Rating agency Crisil on Monday said listed companies which raised money through foreign currency convertible bonds (FCCBs) should be ready to redeem such bonds, instead of expecting investors to convert these into shares, since FCCBs are trailing below their conversion price.
FCCBs worth Rs 31,500 crore ($7 billion) are due for redemption over the next two years for S&P CNX 500 companies. About 80 per cent of FCCBs were trailing below their conversion price as on May 3. “This would result in investors opting to redeem their bonds, rather than converting them into equity shares,” Crisil said in a statement.
In many cases, the redemption amount is high, and companies do not have adequate funds for the repayments. This would force companies with FCCBs worth Rs 22,000-24,000 crore to either refinance the bonds or revise their conversion price downwards, which would dilute the stake of current shareholders. However, both would adversely affect company financials. Companies with outstanding FCCBs of Rs 1,500-2,000 crore, high debt and low stakes of promoters would face challenges in meeting repayment obligations, the rating agency said.

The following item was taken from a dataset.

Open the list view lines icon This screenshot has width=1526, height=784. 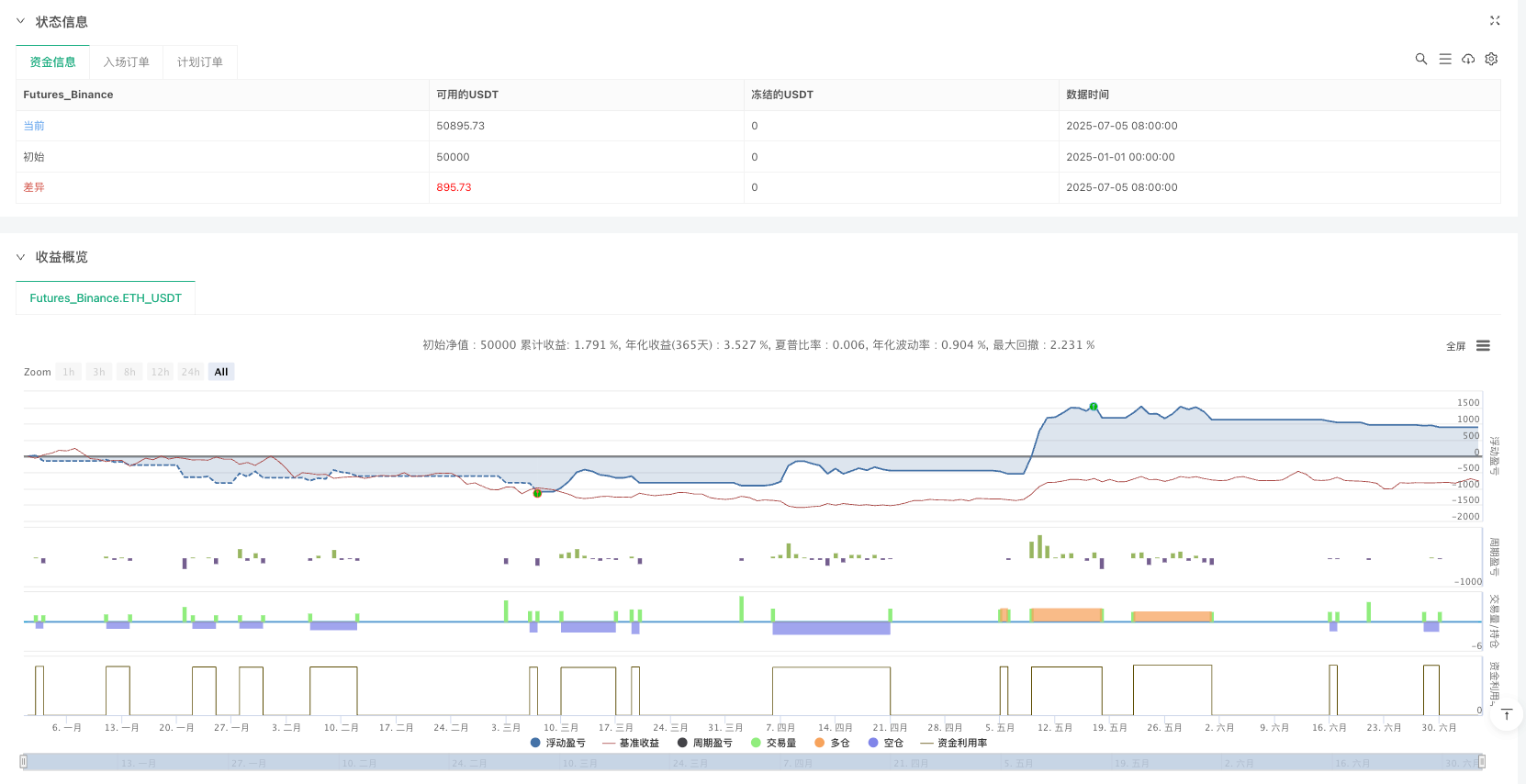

When business sentiment was high, both investors and issuers benefited from FCCBs. Companies gained due to lower interest rates, since these bonds carried very low coupon rates, compared to average lending rates. However, the global economic slowdown resulted in the share prices of several companies falling below the conversion price (the price at which FCCBs can be converted into equity shares) of their FCCBs. Equity markets have recovered significantly since then, but the stock prices of many issuers continue to be below their 2008 highs.